Data provided:

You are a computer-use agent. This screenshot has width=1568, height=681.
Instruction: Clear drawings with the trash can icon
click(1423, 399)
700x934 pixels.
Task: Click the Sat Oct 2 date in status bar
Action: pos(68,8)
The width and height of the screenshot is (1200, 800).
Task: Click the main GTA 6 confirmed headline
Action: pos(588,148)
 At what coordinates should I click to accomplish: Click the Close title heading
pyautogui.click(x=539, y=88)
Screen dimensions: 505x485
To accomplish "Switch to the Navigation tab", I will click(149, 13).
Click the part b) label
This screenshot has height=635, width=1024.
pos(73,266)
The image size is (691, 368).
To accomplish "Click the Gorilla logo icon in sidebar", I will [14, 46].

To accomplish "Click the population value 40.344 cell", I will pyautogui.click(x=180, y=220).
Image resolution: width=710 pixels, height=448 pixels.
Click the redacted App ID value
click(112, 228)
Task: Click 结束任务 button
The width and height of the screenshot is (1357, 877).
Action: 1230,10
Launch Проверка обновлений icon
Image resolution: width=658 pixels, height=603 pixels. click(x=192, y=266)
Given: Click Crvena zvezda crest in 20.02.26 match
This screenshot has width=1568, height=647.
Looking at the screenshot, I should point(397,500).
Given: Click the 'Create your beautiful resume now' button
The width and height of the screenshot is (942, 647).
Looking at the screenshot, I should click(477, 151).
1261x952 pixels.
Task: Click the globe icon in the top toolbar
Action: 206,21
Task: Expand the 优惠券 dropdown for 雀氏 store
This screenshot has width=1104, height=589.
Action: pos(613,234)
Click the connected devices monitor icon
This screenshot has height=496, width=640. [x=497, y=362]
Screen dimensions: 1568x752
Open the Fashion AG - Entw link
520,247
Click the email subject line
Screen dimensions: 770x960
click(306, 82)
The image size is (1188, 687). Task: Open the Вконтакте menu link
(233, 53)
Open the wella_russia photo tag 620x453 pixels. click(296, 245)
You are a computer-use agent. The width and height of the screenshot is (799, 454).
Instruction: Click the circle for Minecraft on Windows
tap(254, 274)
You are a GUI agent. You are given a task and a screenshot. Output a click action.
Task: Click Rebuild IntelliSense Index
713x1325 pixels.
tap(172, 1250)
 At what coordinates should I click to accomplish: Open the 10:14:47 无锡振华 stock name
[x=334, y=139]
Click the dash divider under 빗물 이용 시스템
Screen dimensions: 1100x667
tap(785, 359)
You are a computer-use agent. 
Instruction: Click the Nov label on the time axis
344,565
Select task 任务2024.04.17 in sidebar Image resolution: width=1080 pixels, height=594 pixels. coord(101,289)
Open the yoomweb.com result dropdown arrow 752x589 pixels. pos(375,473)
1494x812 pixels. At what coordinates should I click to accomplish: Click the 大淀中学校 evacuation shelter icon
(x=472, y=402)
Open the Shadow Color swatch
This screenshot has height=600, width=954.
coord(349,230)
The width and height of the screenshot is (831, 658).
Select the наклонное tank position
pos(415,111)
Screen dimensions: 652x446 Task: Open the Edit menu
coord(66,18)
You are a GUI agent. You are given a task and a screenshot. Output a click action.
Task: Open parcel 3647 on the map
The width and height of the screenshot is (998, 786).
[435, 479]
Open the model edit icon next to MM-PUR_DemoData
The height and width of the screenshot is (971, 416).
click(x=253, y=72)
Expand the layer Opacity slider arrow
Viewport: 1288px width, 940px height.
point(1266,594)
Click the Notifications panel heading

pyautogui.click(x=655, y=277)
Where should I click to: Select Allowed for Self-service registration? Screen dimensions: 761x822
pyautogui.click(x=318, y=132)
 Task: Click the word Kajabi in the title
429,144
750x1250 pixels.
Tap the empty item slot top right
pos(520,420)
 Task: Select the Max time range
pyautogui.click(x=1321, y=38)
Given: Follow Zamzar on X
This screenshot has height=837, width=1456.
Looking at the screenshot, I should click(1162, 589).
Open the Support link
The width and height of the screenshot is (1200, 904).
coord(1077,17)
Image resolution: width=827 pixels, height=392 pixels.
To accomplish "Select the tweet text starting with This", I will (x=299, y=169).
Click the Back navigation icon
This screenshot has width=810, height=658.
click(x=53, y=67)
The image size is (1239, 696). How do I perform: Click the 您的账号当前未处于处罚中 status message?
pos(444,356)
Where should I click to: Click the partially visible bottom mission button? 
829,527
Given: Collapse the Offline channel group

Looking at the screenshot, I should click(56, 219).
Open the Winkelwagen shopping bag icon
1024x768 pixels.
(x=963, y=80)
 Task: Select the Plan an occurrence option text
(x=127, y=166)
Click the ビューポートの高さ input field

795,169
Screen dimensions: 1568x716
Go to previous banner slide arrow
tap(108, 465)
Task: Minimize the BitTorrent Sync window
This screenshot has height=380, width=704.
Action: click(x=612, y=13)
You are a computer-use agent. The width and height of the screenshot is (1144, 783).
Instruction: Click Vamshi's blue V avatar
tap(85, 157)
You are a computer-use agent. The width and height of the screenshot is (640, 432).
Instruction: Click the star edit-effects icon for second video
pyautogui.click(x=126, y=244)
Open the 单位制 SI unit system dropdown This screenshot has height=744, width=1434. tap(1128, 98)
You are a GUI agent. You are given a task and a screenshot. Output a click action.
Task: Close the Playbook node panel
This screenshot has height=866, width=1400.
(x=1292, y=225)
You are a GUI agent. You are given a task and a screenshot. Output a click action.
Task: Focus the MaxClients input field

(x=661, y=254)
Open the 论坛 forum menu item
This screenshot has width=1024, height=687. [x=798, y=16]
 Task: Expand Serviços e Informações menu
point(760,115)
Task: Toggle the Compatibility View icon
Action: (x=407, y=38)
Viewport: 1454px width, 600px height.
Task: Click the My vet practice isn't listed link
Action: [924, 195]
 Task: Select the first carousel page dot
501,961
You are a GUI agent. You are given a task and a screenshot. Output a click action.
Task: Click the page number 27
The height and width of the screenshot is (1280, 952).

Work to be completed: Filter by the word "dropdown": copy every line of the data that holds it.

Completed exercise:
Task: Expand the 优惠券 dropdown for 雀氏 store
Open the yoomweb.com result dropdown arrow 752x589 pixels. pos(375,473)
Open the 单位制 SI unit system dropdown This screenshot has height=744, width=1434. tap(1128, 98)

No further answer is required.